Be Patient & Resilient
Ben has tattoos…15 of them! So you better believe that didn’t help us in our search. There were times when we discussed whether we should work apart until a position came up. I am SO happy we didn’t go ahead with that. Yes, we lost out on 14 different jobs in 3 months because of tattoos, but we also didn’t join separate boats to quit then as soon as a couple of jobs came up. We both worked extremely hard to update our agency profiles DAILY, went to every single networking event, the day worked, reached out to old colleagues & stayed in crew houses with other experienced crew. We made it our full-time job to FIND a job & refused to believe that we couldn’t be hired as a couple. P.S. Ben also went to Sephora, so his visible tattoos were no more… and as soon as he did that, we were offered a job the next day that didn’t care about visible tattoos. But it shows that we took the feedback we got from boats & made sure to fix any reoccurring issues.
Tips from other couples currently working together:
“I’d say it’s important that you don’t just for you first couples job offer if you bother aren’t happy. Although in a relationship we made sacrifices and compromises for our other half, yachting is along harder working together is one doesn’t enjoy the role/boat.”
“My numero uno tip would be to be patient and kind with each other. Going from hardly seeing each other and potentially being in different time zones with different schedules to living and working under the same roof can be a little testing at first. But, you will soon find your groove and work through it to a happy, balanced togetherness!”
“Agree on when to shut off “work mode” and when to have “you and me” mode. Aka, if you need to vent about something frustrating, communicate “, ok, I need to get this out…” and then once you’re done, be done. Focus on still being with each other and growing together. Being in yachting is all-encompassing, made conscious and verbal choices together to only talk about work when you need to, don’t let it dominate your conversations.”

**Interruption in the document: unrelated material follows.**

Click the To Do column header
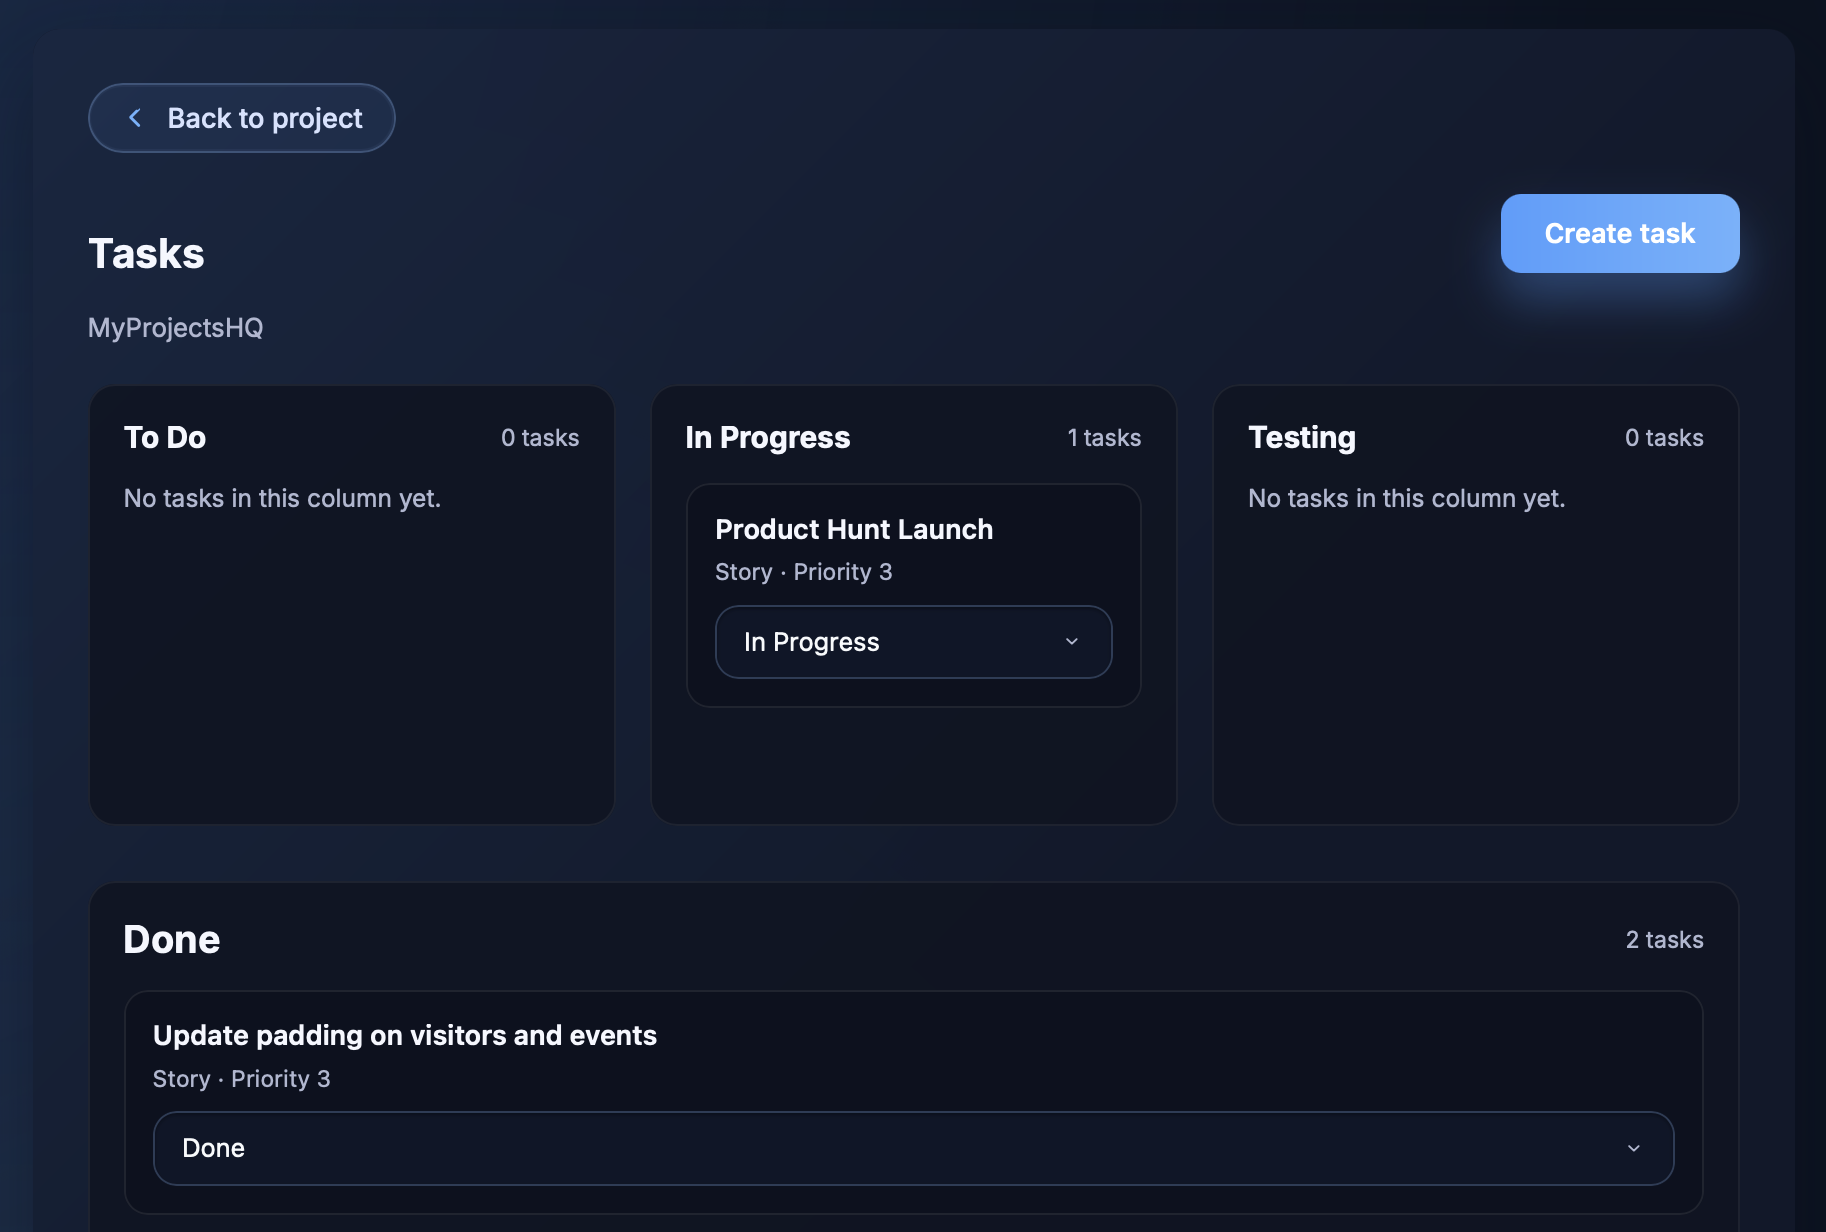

“Keep personal problems (and over the top love and romance) in your cabin. Especially if you are only the couple onboard, it’s not nice making your crew feel uncomfortable.”
“In my experience, the best way to secure a GOOD couple’s job is to network network network. Unfortunately, I have found that some agencies offer meagre salaries and pretend they are doing you a favour by hiring both of you. My response to those provided has always been a firm no. It’s essential to know your worth and chances re that kind of jobs wouldn’t work out tremendously anyway (any relation should start with mutual respect, including an adequate salary).
“To assure that boat that even though you are a team, you are still awesome individuals, I find references that can attest to this are the best!”
“My biggest piece of advice is to remember what the Spice Girls put so perfectly…if you want to be with my love, you’ve got to get with my friends! Cringey, but TRUE. Girl time is equally as important as spending time with your other half. Balance was always key for me. I also felt as a second stewardess it made the girls and I have a stronger connection the more time I spent with them.”
“As a couple, you need to be an asset to the boat. By working together, you push each other to be better, and that is always going to be beneficial for the boat!”
There you have it, lovebirds, our tips for finding your next Couples Position!